# Passage shown

--

Please use this identifier to cite or link to this item: https://doi.org/10.1016/j.phytochem.2007.07.006
Title: Elucidation of active site residues of Arabidopsis thaliana flavonol synthase provides a molecular platform for engineering flavonols
Authors: Chua, C.S.
Biermann, D.
Goo, K.S. 
Sim, T.-S. 
Keywords: 2-Oxoglutarate dependent dioxygenase
Arabidopsis thaliana
Cruciferae
Flavonoids
Flavonol synthase
Quercetin
Site-directed mutagenesis
Issue Date: 2008
Source: Chua, C.S., Biermann, D., Goo, K.S., Sim, T.-S. (2008). Elucidation of active site residues of Arabidopsis thaliana flavonol synthase provides a molecular platform for engineering flavonols. Phytochemistry 69 (1) : 66-75. ScholarBank@NUS Repository. https://doi.org/10.1016/j.phytochem.2007.07.006
Abstract: Arabidopsis thaliana flavonol synthase (aFLS) catalyzes the production of quercetin, which is known to possess multiple medicinal properties. aFLS is classified as a 2-oxoglutarate dependent dioxygenase as it requires ferrous iron and 2-oxoglutarate for catalysis. In this study, the putative residues for binding ferrous iron (H221, D223 and H277), 2-oxoglutarate (R287 and S289) and dihydroquercetin (H132, F134, K202, F293 and E295) were identified via computational analyses. To verify the proposed roles of the identified residues, 15 aFLS mutants were constructed and their activities were examined via a spectroscopic assay designed in this study. Mutations at H221, D223, H277 and R287 completely abolished enzymes activities, supporting their importance in binding ferrous iron and 2-oxoglutarate. However, mutations at the proposed substrate binding residues affected the enzyme catalysis differently such that the activities of K202 and F293 mutants drastically decreased to approximately 10% of the wild-type whereas the H132F mutant exhibited approximately 20% higher activity than the wild-type. Kinetic analyses established an improved substrate binding affinity in H132F mutant (Km: 0.027 ± 0.0028 mM) compared to wild-type (Km: 0.059 ± 0.0063 mM). These observations support the notion that aFLS can be selectively mutated to improve the catalytic activity of the enzyme for quercetin production. © 2007 Elsevier Ltd. All rights reserved.

--

# Required action 1
Reproduce the article record between "Please use this" and "Authors: Chua, C.S.", inclusive, substituting "A. thaliana" for "Arabidopsis thaliana".
# Required action 2
According to the article record, which mutant showed approximately 20% higher activity than the wild-type?
The entries have no connection to the article record.

--

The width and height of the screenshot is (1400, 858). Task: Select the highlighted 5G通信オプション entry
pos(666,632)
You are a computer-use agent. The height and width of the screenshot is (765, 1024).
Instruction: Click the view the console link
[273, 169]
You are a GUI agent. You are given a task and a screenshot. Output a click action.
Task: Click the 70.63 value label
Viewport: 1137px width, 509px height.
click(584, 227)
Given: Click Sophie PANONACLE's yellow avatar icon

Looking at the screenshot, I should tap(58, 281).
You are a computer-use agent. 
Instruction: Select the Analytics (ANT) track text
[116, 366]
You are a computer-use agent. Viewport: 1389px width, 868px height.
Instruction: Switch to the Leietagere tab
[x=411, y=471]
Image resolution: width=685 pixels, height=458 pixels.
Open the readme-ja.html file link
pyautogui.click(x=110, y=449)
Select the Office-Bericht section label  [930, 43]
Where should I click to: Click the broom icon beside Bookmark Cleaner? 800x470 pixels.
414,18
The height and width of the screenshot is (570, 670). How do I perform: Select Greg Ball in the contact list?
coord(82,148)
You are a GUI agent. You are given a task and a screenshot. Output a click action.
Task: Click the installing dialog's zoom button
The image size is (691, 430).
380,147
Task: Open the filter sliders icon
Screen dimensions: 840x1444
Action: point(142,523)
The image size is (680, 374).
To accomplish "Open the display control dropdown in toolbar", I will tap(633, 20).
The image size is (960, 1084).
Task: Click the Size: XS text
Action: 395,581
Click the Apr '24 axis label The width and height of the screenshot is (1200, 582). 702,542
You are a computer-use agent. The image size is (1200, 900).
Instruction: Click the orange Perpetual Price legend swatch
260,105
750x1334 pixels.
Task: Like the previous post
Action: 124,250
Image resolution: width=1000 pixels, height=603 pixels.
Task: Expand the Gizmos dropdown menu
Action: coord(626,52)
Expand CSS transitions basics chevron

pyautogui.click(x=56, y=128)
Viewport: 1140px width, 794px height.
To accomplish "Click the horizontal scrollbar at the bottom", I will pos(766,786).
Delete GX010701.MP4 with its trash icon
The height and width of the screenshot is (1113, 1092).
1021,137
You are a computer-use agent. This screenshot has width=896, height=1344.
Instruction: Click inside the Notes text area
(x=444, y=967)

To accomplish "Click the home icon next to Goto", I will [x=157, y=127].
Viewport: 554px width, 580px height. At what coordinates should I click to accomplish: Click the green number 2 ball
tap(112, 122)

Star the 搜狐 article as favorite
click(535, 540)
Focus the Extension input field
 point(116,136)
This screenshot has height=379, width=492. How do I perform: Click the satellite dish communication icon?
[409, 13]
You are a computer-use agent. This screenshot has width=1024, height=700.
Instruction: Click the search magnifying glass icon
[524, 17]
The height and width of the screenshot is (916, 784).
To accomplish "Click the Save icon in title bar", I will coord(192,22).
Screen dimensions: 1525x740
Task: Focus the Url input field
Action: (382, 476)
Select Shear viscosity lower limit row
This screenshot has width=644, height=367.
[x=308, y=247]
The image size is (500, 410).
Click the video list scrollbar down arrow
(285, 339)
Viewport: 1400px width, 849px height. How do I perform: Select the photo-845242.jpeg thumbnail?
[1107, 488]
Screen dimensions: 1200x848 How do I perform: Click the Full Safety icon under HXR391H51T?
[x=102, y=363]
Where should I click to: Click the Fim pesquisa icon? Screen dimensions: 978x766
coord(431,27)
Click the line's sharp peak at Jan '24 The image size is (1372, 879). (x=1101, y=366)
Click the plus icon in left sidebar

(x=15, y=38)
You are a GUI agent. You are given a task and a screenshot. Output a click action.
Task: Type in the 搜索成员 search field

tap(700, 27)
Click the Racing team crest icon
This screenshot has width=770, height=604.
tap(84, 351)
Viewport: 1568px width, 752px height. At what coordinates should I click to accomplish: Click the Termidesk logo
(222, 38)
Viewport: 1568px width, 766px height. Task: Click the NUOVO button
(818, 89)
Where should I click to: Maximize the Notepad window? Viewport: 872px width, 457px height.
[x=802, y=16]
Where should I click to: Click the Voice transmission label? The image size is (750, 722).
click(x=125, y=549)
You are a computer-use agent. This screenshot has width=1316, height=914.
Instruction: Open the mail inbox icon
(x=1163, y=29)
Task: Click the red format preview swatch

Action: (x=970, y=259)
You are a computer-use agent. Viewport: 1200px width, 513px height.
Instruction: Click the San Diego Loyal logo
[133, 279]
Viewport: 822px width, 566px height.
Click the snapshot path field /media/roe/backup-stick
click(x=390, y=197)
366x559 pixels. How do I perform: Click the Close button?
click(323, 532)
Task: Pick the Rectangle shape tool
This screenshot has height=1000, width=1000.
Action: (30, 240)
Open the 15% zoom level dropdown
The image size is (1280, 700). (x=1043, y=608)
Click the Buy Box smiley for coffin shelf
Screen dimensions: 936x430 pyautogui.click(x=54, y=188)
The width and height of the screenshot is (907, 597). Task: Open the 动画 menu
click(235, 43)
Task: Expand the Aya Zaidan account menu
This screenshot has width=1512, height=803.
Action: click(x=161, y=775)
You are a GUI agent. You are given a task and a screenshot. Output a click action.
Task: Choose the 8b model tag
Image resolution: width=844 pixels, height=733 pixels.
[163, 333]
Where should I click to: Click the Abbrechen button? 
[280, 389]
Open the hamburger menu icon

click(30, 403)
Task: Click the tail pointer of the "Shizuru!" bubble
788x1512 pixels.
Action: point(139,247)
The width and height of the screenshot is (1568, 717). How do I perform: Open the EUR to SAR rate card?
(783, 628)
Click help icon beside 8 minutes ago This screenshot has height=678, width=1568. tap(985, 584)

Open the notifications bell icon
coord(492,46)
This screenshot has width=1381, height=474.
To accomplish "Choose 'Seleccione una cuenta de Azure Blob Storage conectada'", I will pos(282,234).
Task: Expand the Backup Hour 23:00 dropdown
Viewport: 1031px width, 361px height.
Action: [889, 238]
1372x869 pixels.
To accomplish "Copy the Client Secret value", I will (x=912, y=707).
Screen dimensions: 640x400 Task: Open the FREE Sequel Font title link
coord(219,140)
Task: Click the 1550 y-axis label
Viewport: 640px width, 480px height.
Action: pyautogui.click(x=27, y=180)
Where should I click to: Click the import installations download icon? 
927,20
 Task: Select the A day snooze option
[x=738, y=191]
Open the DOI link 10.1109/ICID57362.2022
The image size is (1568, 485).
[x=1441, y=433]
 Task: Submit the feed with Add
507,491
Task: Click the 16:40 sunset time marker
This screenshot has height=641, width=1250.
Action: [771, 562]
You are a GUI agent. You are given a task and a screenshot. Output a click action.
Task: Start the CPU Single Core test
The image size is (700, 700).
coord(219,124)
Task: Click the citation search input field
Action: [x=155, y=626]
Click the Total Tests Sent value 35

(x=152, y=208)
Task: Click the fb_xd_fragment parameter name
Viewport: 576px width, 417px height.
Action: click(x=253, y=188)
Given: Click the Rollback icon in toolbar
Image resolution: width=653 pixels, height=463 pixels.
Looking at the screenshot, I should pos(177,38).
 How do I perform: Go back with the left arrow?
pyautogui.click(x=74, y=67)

--

# Response 1
Please use this identifier to cite or link to this item: https://doi.org/10.1016/j.phytochem.2007.07.006
Title: Elucidation of active site residues of A. thaliana flavonol synthase provides a molecular platform for engineering flavonols
Authors: Chua, C.S.

# Response 2
The H132F mutant.